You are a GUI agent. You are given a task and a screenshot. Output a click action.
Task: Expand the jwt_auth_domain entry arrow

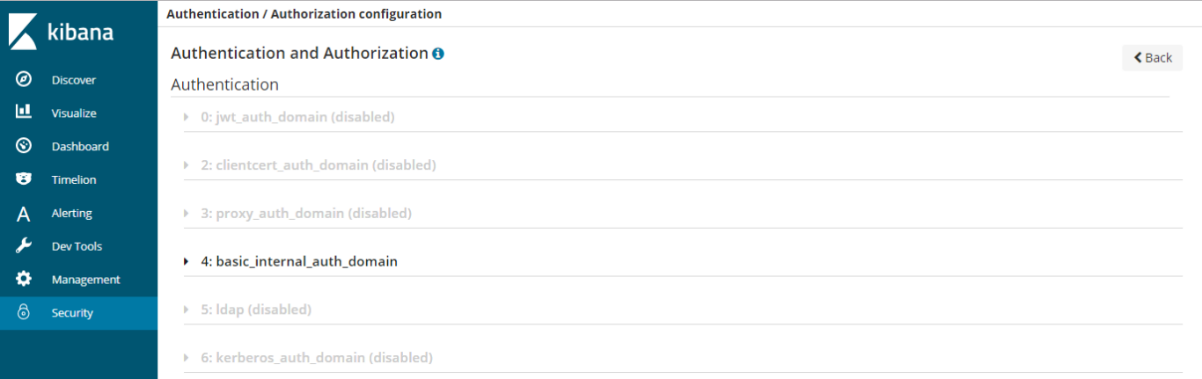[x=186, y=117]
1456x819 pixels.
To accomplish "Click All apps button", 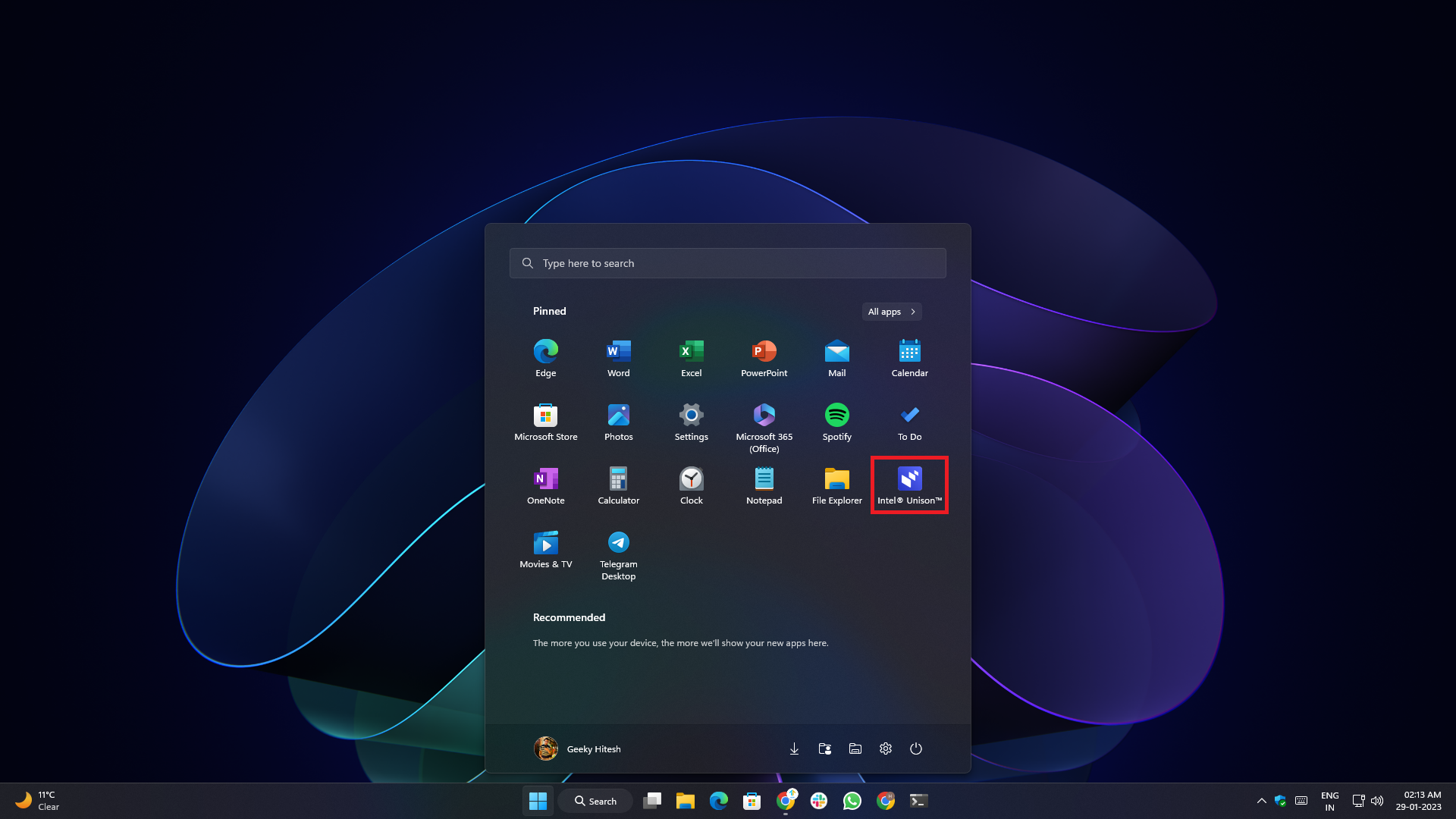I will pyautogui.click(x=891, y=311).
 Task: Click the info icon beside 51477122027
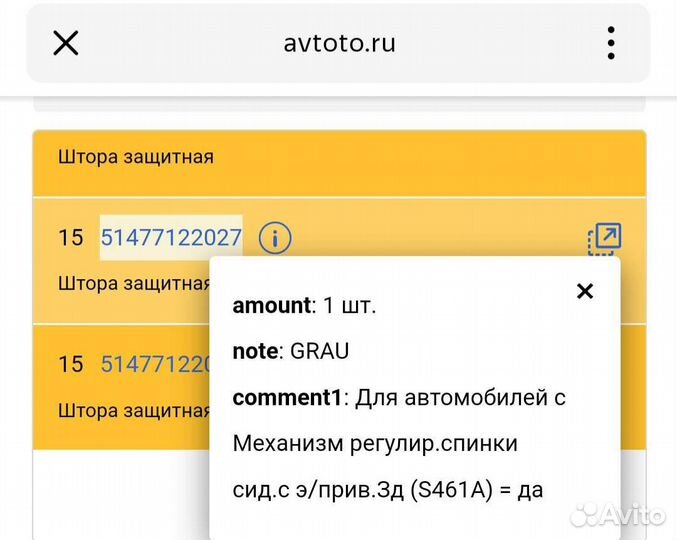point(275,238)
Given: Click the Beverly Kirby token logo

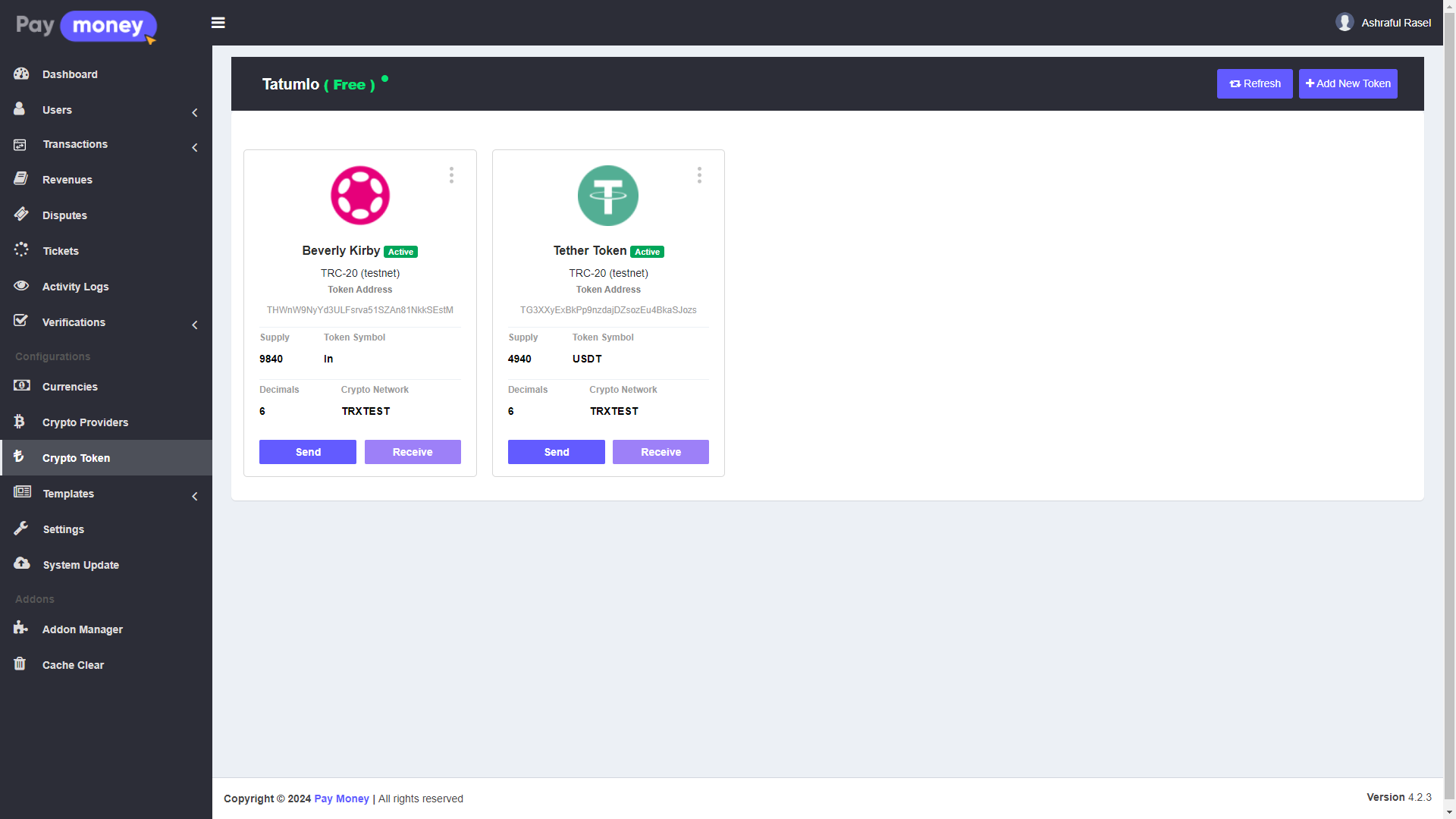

○ ○ ○ ○ ○ ○ ○

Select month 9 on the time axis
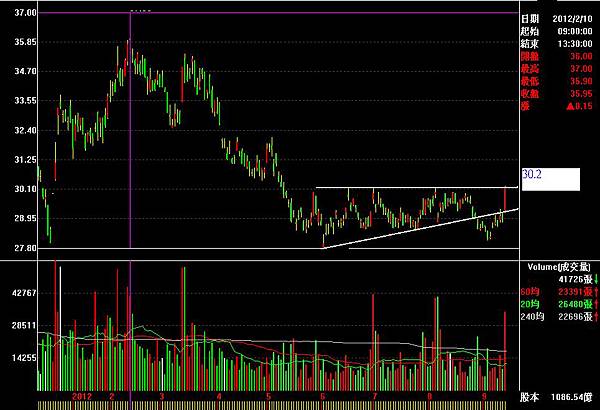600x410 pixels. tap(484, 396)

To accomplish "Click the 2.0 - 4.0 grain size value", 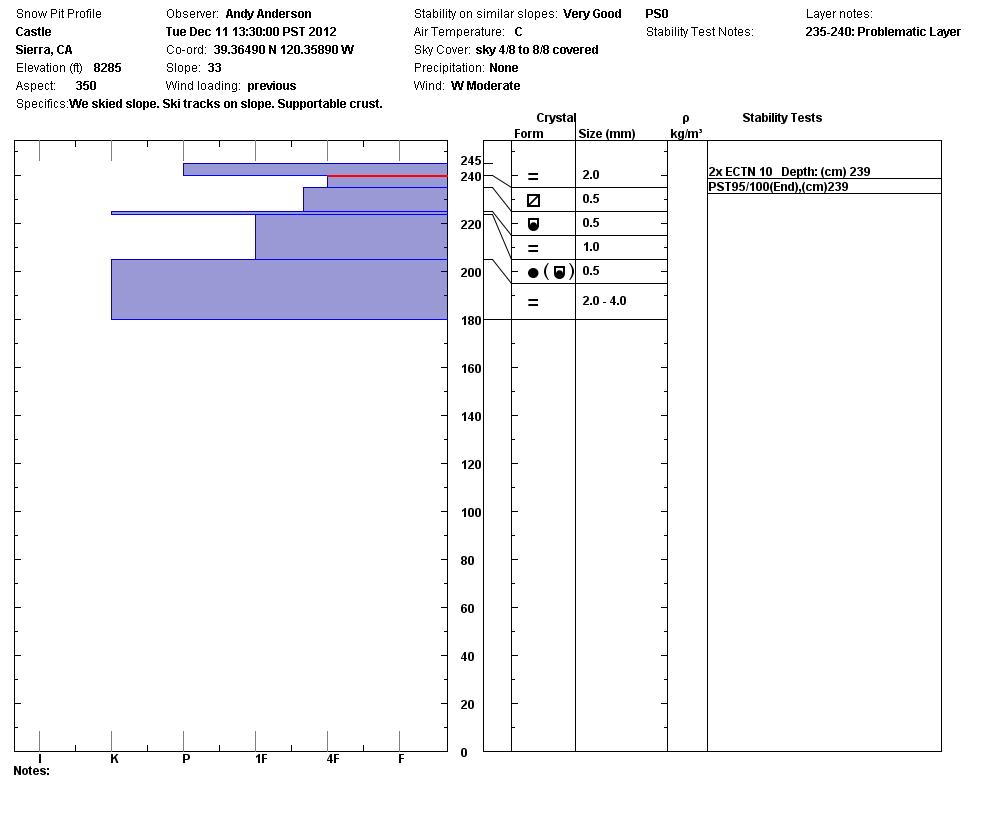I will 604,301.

○ ○ ○ ○ ○ ○ ○

Rewrite the entries between the lines holding "Task: Click the info icon beside 51477122027" and "Given: Click the Beverly Kirby token logo", inclusive, swapping "info icon" for "details button" and leaving everything else unchanged. Leave the pictures out of your answer.

▶ [ANSWER TO THIS PROBLEM]
 Task: Click the details button beside 51477122027
point(275,238)
Given: Click the Beverly Kirby token logo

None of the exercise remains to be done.